Long-lead runoff and soil moisture forecasts are needed for many hydroclimatological applications, such as drought outlook, agricultural planning, seasonal hydrologic prediction, and multi-purpose reservoir management. Started in January 2011, NOAA National Centers for Environmental Prediction (NCEP) has transitioned to their second generation of the Climate Forecast System (CFSv2) in operation. CFSv2 is a coupled ocean-atmosphere-land model with advanced physics, increased resolution, refined initialization, and improved land surface model, and provides forecasts up to nine months in advance. Information on the accuracy and skill of the CFSv2 forecasts is sought for the daily operation of many applications. In this study, we conduct an assessment of the soil moisture and runoff forecasts from CFSv2 using its retrospective forecasts from 1982 to 2009 to evaluate their usefulness for drought prediction. Because long-term, in-situ measurements of direct runoff and soil moisture are not available, monthly mean runoff and soil moisture reforecasts from CFSv2 are evaluated against those from the North American Land Data Assimilation System (NLDAS). NLDAS produces soil moisture and runoff from off-line land surface models driven by observed precipitation and surface temperature, and compares well with observations from the Oklahoma Mesonet, Illinois Climate Network, and USGS water archive. Therefore, it can be used as a proxy for observations.

Over the contiguous United States, soil moisture anomalies from the western interior region have long memory and often persist more than one season. When month-1 soil moisture hindcasts from the CFSv2 are evaluated against the ensemble NLDAS, skill is lower than hindcasts based on persistence, indicating that initial condition plays an important role in soil moisture forecasts. The root-mean-square-error difference between the CFSv2 month-1 soil moisture percentile hindcasts and the ensemble NLDAS is over 20% for the western interior region (west of 97°W), larger than the uncertainties of the NLDAS and the acceptable range for drought classification. A climatological analysis of the runoff and soil moisture reforecasts is also performed and compared with the Climate Forecast System Reanalysis (CFSR) and NLDAS, and shows that monthly mean runoff estimates from CFSv2 and CFSR are generally smaller than those from NLDAS. Routed streamflow from CFSv2 runoff hindcasts will be compared to river discharge observations for selected basins to further quantify the underestimation.

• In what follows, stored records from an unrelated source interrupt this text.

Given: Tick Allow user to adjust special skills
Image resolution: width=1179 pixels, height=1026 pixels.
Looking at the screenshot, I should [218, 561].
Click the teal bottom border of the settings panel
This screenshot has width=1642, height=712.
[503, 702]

These results suggest that direct downscaling of soil moisture and runoff from seasonal forecast models may have limited use for hydroclimatological applications. For soil moisture, forecast skill can be improved by combining forecasts of the CFSv2 and persistence of the ensemble NLDAS. For seasonal hydrologic prediction, downscaling meteorological fields with bias corrections to drive land surface models can be benefited from the increased skill of precipitation and surface temperature forecasts from CFSv2.